シューズブランド「turchesso」は、アパレルメーカー・サンキの新規事業としてスタートした。同社に靴部門はなかったが、「足」にこだわる社員の熱意もあって産声を上げた。アパレルメーカーとしてファッション性はもちろんだが、機能性にこだわっているのが大きな特長だ。
「コンフォートシューズがたくさん発売されていますが、婦人向けのものは必ずしもファッション性が高いとは言い難い。そこに市場があると考え、デザインはもちろん、機能性にもトコトンこだわったシューズをつくろうとこのブランドを立ち上げました」と同社turchesso事業部久保光法部長は、開発の経緯を説明する。
シューズメーカーから転職した久保氏は、自身がランナーでもあり、脚についてはこだわりがある。そこで、特に履き心地と歩きやすさに力点を置き、シューズ作りに取り掛かる。ポイントは、靴と足の密着度を高めるインソールの調整とヒール部の安定だ。実際の歩行動作をイメージし、安定して疲れずに歩ける強度と形状に徹底してこだわった。
機能性はもちろんだが、アパレルメーカーとしてデザイン性も犠牲にはできない。履き心地とデザインのバランスを崩さない様、ミリ単位の調整をしながら、これまでにない、ファッショナブルで機能性を兼ね備えたシューズを生み出した。
ラインナップは、ブーツやレースシューズ、パンプス、ヒールなど機能性シューズながら豊富で、ファッションを選ばぬセレクトが可能になっているのはさすがだ。価格は2万円台から4万円台までと決して安くはないが、それに見合うクオリティがある。
デザイン性と履き心地のギャップを実感したユーザーが、リピートする事例も多いといい、支持者は早くも拡大中だ。海外の展示会でも、日本製のクオリティの高さも含め、注目され、すでに複数の国から商談が舞い込んでいるという。

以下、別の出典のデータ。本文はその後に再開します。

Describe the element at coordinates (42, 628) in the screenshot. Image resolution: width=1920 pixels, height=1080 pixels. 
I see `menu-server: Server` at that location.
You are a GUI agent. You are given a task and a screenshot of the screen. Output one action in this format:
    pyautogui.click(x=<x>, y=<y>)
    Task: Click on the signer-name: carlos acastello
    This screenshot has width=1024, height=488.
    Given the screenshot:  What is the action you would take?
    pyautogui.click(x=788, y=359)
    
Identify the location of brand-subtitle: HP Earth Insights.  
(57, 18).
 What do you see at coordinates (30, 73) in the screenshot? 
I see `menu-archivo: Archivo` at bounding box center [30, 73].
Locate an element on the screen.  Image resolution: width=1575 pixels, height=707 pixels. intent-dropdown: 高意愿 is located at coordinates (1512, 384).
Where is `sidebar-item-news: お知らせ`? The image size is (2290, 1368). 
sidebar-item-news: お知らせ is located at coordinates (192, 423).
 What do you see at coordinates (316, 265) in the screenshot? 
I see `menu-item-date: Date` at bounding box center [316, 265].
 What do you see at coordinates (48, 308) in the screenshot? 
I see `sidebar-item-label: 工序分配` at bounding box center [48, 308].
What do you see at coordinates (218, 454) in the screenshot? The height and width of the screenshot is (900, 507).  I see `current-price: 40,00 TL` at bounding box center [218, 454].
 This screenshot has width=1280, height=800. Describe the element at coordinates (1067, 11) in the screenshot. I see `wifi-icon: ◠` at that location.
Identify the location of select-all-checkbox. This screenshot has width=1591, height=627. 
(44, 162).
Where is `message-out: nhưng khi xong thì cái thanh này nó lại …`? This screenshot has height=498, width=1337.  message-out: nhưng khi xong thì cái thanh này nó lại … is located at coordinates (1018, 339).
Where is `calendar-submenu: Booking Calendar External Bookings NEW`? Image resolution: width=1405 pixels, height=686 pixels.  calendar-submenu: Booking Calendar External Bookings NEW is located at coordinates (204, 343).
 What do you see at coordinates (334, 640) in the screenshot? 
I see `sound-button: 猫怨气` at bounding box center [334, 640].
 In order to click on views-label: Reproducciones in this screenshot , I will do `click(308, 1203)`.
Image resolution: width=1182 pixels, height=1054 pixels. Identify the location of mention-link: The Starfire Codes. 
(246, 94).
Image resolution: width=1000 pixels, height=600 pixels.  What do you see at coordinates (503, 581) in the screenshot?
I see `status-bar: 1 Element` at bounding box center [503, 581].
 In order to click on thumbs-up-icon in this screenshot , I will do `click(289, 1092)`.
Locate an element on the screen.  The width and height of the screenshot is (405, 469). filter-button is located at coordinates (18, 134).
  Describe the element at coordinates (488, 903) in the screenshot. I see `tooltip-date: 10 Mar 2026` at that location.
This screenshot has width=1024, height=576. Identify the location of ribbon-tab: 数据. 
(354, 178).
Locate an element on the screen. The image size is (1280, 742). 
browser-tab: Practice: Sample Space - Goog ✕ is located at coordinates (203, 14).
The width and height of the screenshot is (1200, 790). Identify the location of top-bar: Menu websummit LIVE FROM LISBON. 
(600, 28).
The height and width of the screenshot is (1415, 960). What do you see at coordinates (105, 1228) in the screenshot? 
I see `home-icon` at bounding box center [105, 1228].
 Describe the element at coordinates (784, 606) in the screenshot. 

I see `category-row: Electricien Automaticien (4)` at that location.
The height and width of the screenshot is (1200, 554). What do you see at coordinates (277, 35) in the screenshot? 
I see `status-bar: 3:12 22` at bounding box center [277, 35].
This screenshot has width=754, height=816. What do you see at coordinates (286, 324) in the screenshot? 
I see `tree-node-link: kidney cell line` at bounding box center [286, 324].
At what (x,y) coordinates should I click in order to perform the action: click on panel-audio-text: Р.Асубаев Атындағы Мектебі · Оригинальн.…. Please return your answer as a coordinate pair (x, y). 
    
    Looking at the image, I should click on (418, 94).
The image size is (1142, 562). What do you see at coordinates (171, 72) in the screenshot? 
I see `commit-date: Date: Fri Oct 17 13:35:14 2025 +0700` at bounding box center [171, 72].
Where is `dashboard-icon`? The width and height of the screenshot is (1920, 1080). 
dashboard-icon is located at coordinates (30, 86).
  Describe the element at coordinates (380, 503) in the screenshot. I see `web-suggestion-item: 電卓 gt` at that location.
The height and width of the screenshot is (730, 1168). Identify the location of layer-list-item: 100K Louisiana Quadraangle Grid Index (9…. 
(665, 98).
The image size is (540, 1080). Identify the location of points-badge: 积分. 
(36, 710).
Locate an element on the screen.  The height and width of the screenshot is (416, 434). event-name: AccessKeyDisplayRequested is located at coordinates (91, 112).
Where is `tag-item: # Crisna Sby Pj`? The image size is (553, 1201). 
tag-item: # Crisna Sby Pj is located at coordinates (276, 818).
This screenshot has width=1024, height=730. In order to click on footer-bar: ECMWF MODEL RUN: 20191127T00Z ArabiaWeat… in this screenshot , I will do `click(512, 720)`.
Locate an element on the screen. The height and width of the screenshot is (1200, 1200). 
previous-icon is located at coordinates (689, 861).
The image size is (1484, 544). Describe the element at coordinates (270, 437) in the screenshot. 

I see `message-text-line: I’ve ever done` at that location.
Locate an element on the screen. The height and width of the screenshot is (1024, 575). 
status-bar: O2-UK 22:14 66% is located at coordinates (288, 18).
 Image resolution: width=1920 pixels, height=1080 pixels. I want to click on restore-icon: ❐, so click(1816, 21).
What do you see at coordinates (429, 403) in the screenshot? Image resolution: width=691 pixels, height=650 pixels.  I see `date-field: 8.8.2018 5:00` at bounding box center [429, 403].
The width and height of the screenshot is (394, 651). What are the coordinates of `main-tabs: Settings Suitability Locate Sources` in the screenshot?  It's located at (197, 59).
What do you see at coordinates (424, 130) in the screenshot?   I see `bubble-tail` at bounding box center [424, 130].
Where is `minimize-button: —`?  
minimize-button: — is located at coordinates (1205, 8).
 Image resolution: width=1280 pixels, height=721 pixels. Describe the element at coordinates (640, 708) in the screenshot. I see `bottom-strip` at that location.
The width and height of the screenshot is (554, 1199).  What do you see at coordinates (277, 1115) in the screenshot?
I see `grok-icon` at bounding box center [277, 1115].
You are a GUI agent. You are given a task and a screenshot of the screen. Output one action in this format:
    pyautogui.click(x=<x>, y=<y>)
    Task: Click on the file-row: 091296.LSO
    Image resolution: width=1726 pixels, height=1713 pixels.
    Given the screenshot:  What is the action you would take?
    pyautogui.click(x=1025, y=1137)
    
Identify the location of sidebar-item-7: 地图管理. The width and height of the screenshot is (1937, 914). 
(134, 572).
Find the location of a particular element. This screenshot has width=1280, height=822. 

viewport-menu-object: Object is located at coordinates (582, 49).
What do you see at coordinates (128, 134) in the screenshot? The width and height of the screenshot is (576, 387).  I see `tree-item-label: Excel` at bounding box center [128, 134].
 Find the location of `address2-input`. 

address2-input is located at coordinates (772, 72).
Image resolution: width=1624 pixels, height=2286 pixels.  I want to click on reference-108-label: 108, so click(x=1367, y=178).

ポジティブにする力があるといわれるターコイズを意味する「トルケーゼ」と歩みを意味する「パッソ」の2つのイタリア語を組み合わせたブランド名には、歩く心地よさと出かける楽しさの再発見という意味が込められている。洒落たファッションで、出かける一歩を踏み出させ、その一歩を軽やかにするおしゃれな機能性シューズは、高齢化や健康志向と相まって、今後ニーズが高まっていきそうだ。